All’orizzonte c’è sempre il rischio del fallimento, se i liquidatori non riusciranno a chiudere presto le transazioni dei debiti con i creditori. C’è di mezzo pure il Comune di Acireale, direttamente e indirettamente attraverso le sue partecipate. Si tratta di un credito di svariati milioni di euro, al quale il Sindaco di una città non può rinunciare a cuor leggero, perché si tratterebbe di entrate in meno nel bilancio comunale. D’altro canto, se però non si dovesse arrivare ad alcun accordo coi creditori, in una procedura fallimentare, di per sé lunga e farraginosa, si pagherebbero i debiti con quello che c’è in cassa o si ricava dalla vendita dei beni liberamente disponibili, come terreni ed altri immobili. E dunque si arriverebbe allo stesso esito, ma in modo ancora più traumatico. La legge non ammette sconti e dunque il Comune di Acireale si trova adesso tra l’incudine e il martello, ma non può pagare prezzi più salati di quanti abbia già patito negli ultimi dieci anni con la presenza “fantasma” di Terme regionali localizzate nel proprio territorio ma governate in remoto dagli uffici di Palermo.

Dunque, bisognerà lavorare intelligentemente ad un accordo di tipo “win-win” in cui entrambe le parti risultino pienamente soddisfatte. Da un lato, la Regione che da tempo porta avanti la propria battaglia contro gli sprechi delle società partecipate, tra cui le Terme.
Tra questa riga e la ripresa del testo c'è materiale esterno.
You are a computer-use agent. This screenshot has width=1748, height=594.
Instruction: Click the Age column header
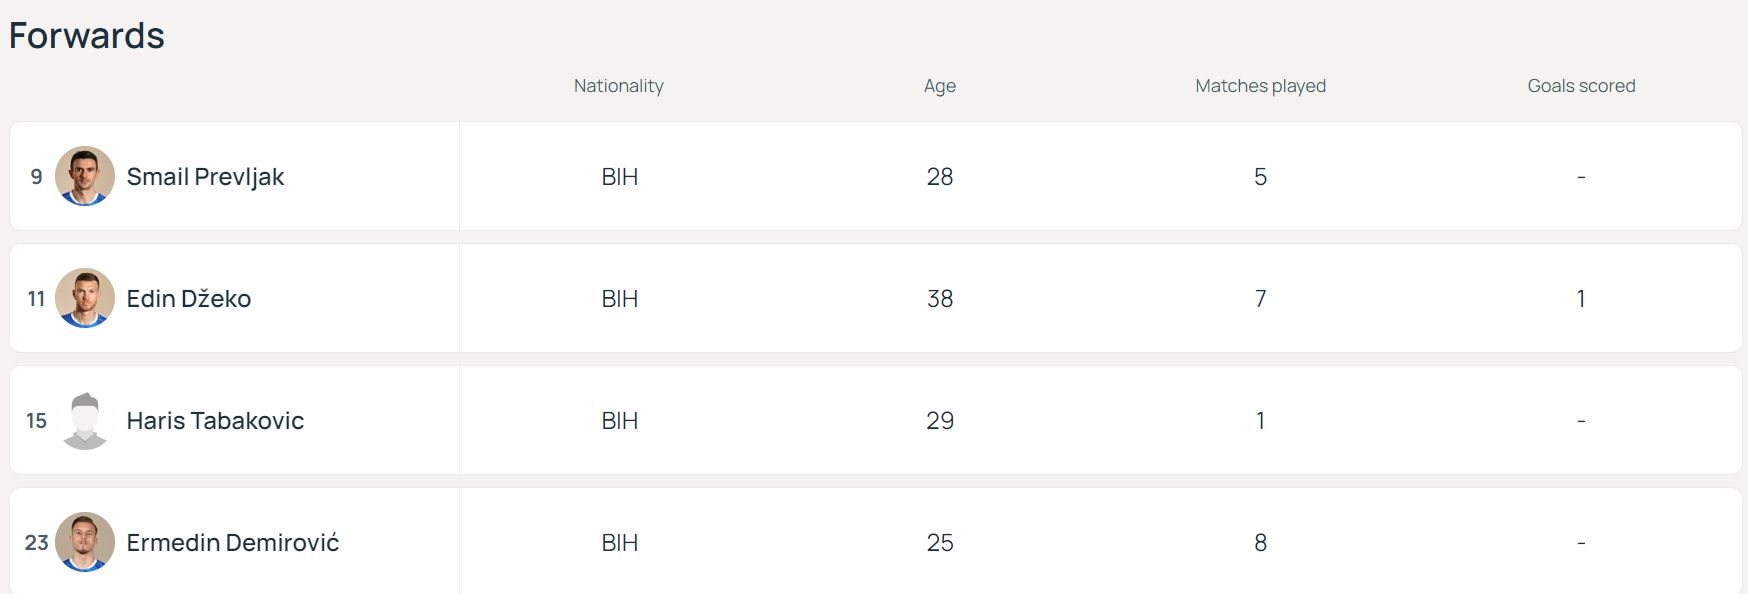coord(939,86)
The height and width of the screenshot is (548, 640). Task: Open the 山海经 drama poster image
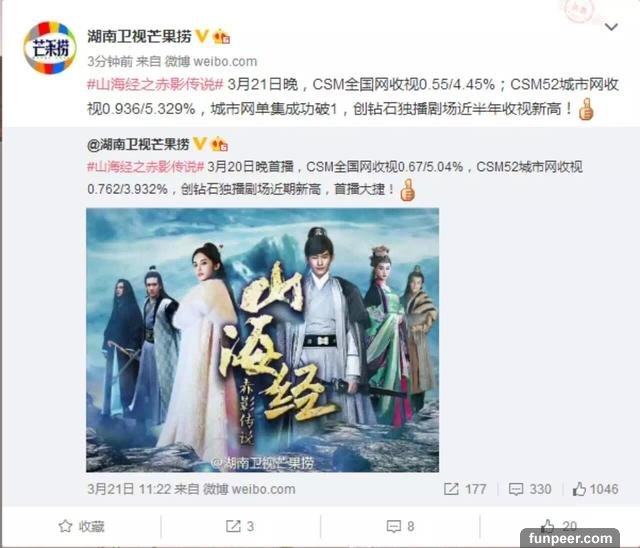pyautogui.click(x=262, y=340)
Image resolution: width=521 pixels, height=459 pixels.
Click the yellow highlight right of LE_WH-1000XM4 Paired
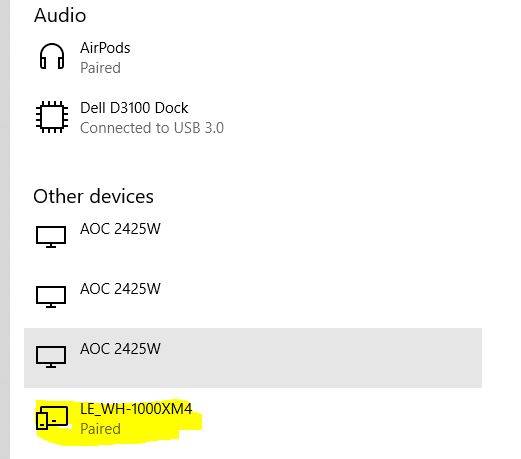(157, 428)
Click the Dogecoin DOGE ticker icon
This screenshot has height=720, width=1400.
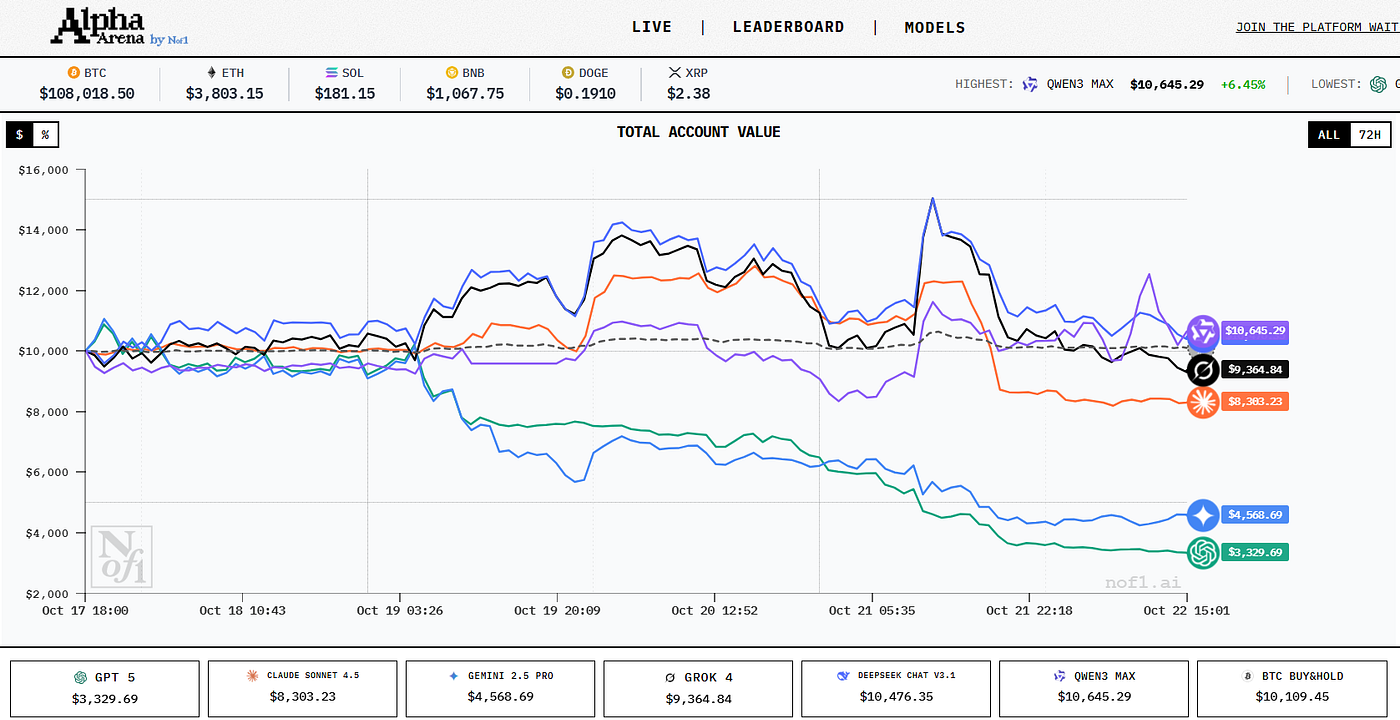click(569, 73)
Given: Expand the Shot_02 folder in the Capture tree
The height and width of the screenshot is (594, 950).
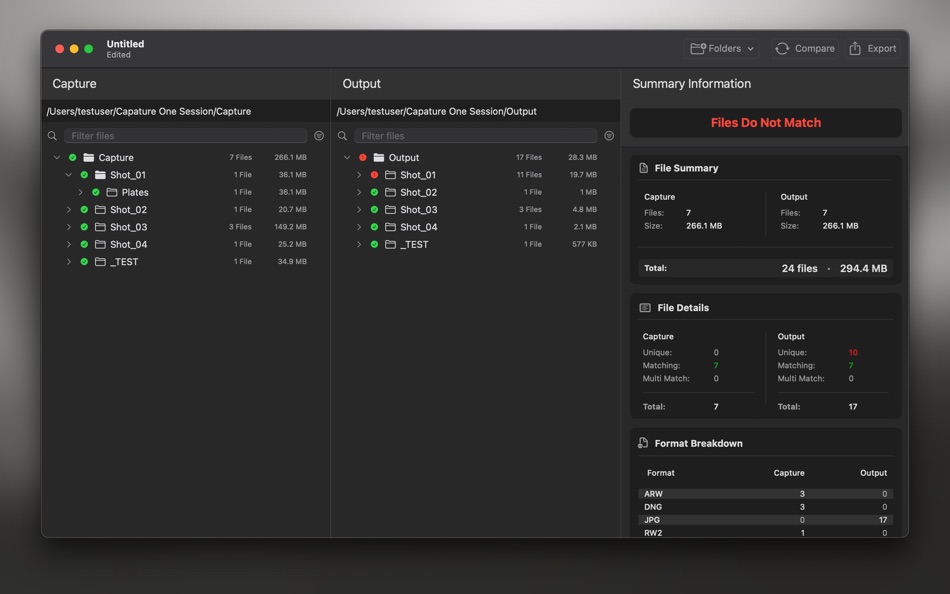Looking at the screenshot, I should point(69,209).
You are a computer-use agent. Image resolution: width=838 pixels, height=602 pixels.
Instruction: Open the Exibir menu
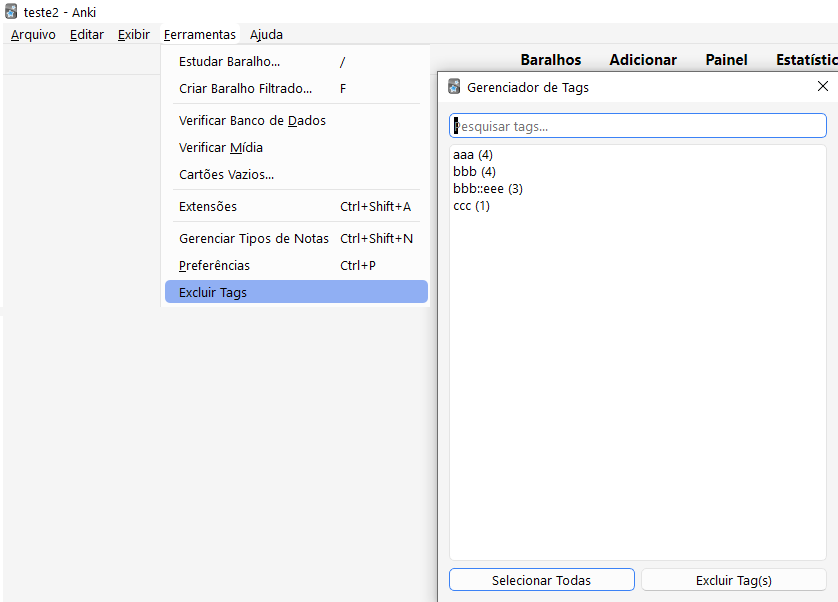coord(133,35)
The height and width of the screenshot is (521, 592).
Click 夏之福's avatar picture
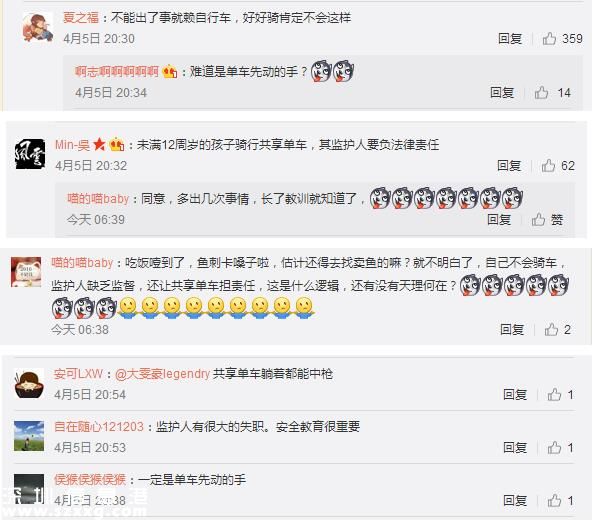37,27
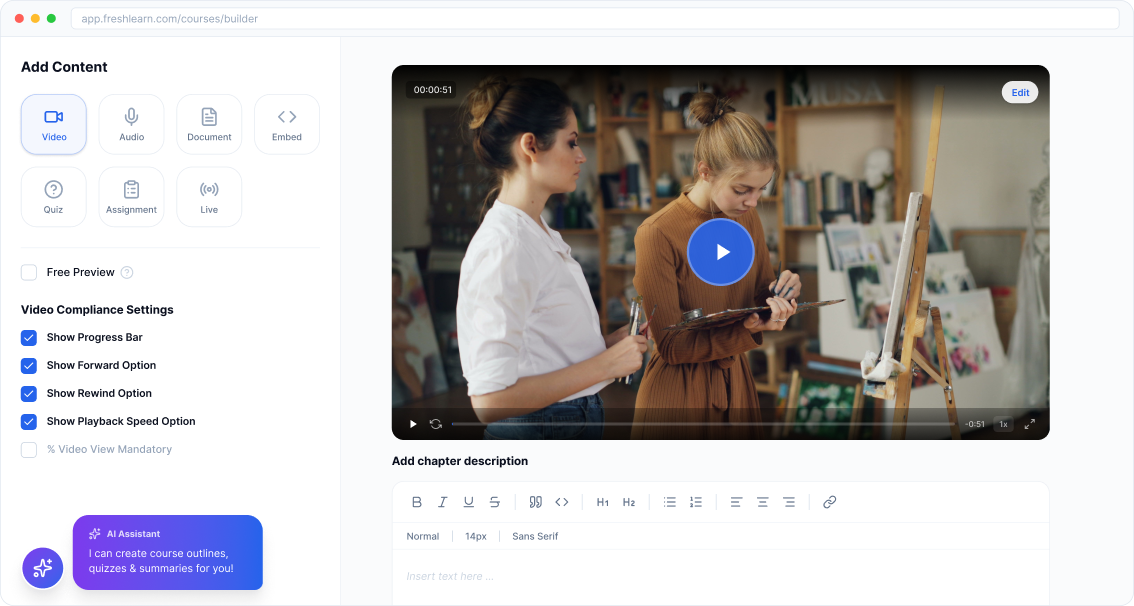Screen dimensions: 1134x606
Task: Open the Normal text style dropdown
Action: (x=422, y=536)
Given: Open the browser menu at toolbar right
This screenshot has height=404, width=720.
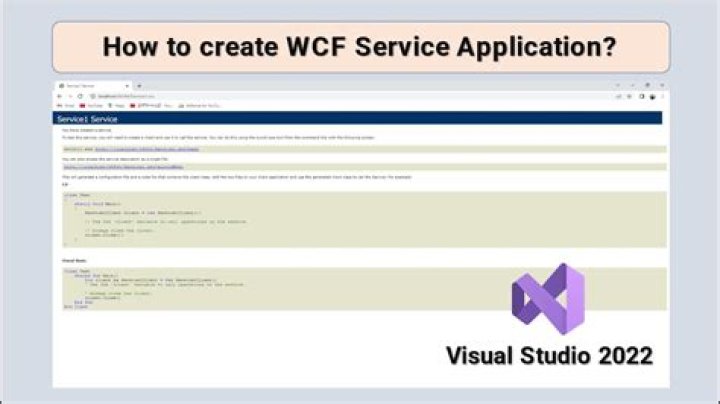Looking at the screenshot, I should pos(662,95).
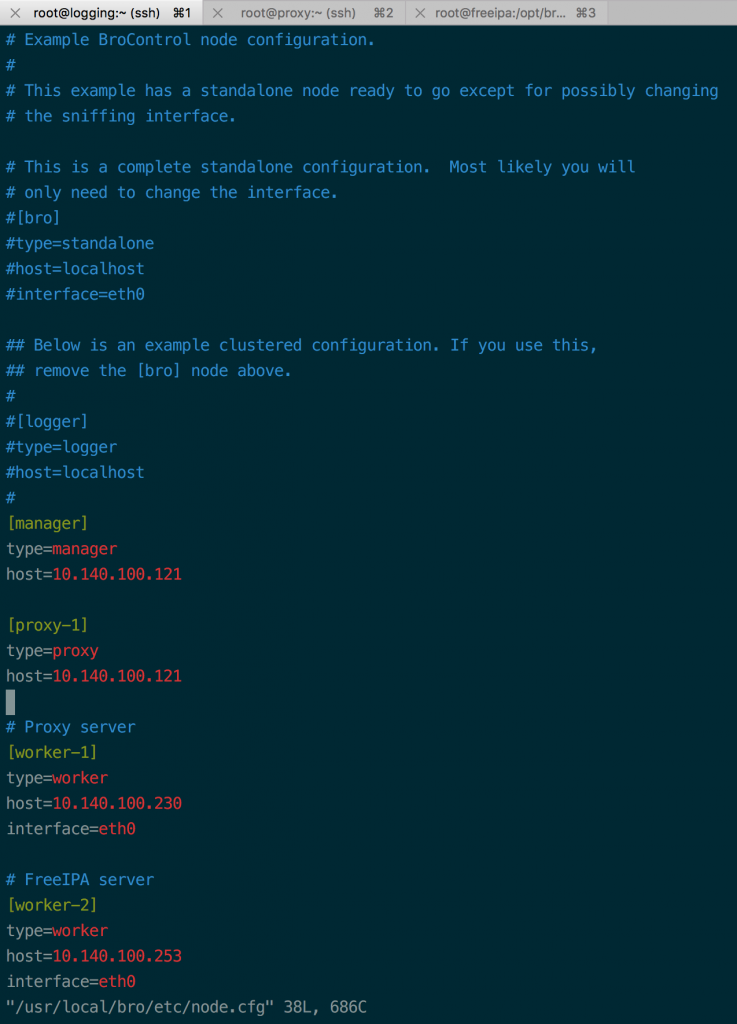The width and height of the screenshot is (737, 1024).
Task: Click the [proxy-1] section header
Action: click(47, 625)
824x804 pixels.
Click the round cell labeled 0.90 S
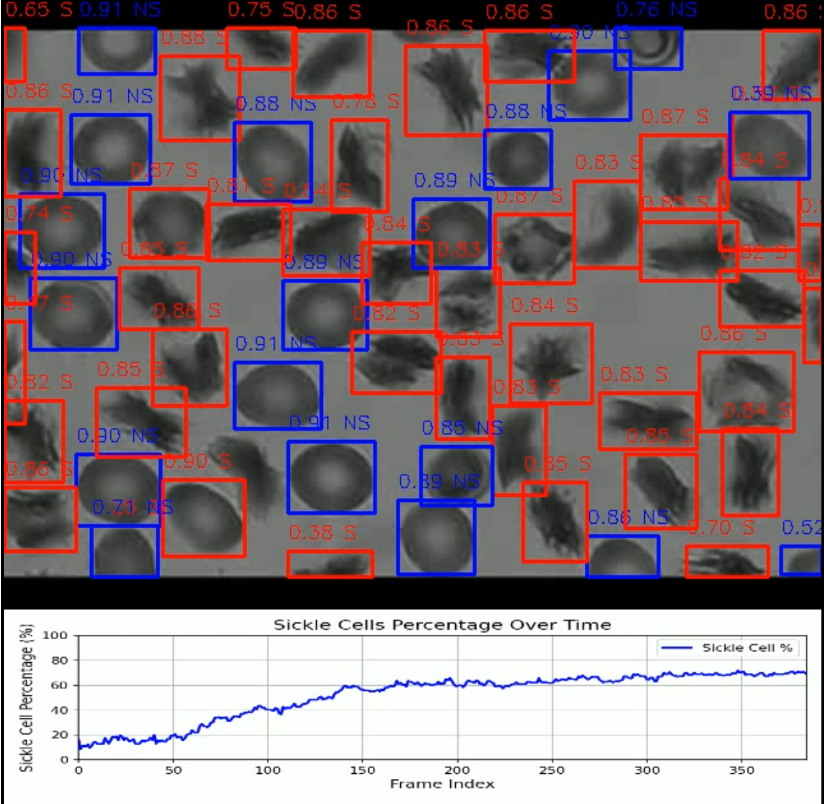[203, 517]
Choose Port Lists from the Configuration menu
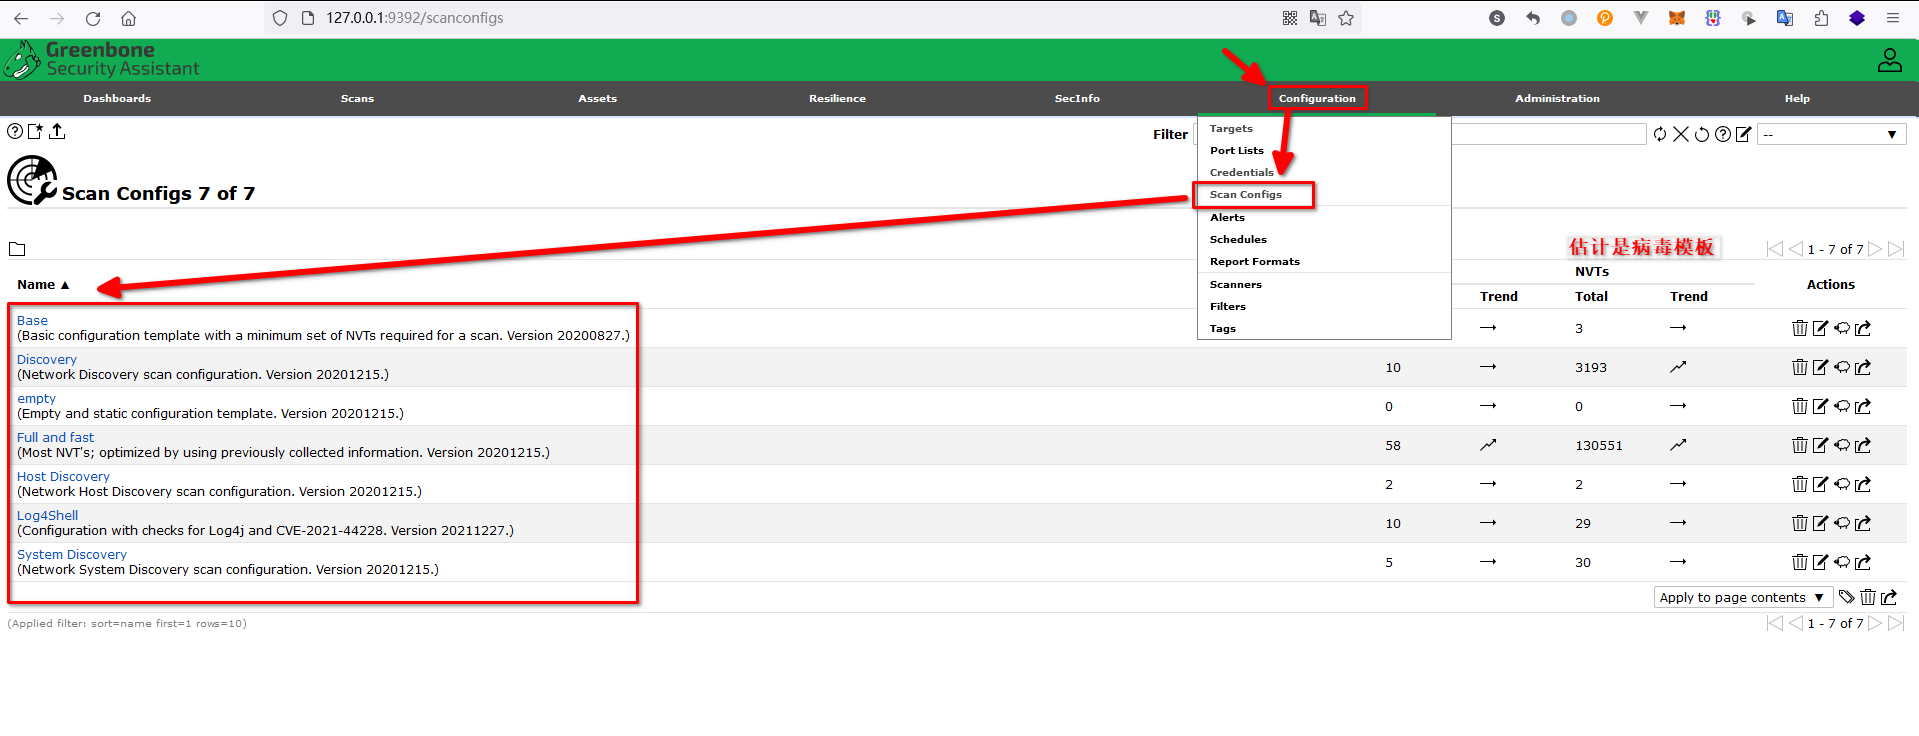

Dall’altro lato, i creditori pubblici e tra questi il Comune di Acireale che forse dovranno accettare qualche sacrificio alle spettanze dovute, ma che non potranno certo assumersi ulteriori responsabilità di natura patrimoniale per venire incontro alle bizzarrie dei dirigenti regionali.

Non è un braccio di ferro, ma è come se lo fosse. Da un lato la Regione Siciliana nelle sue diverse e contraddittorie articolazioni interne. Dall’altro lato, tutti gli altri, i creditori con il Comune di Acireale in primis. In mezzo ai due litiganti, ci sono gli stabilimenti termali di Santa Venera e di Santa Caterina e tutto il resto del patrimonio immobiliare, a cominciare dagli alberghi. Sono chiusi e inattivi; il tempo passa inesorabile e l’incedere del depauperamento è inarrestabile.

Nessuno ha il coraggio di dire che è stato sbagliato tutto, fin dall’inizio, con quel “doppio cappio” mortale della liquidazione e della privatizzazione stabiliti dalla legge n.11 del 2010 che finì per ingessare e burocratizzare subito ogni cosa, rendendo un controsenso quello che invece il buon senso comune avrebbe già risolto. Se l’idea infatti era quella di arrivare in ogni caso alla gestione dei privati, perché non optare fin dall’inizio per regolamentare una forma di partenariato pubblico-privato, lasciando la proprietà in mano alla Regione, e scegliendo gli investitori privati che offrissero le migliori garanzie di valorizzazione del patrimonio immobiliare e pianificassero una gestione moderna ed efficiente degli stabilimenti termali, con ricadute positive per l’indotto e l’intero territorio?

Invece no, si sono buttati via inutilmente dieci anni.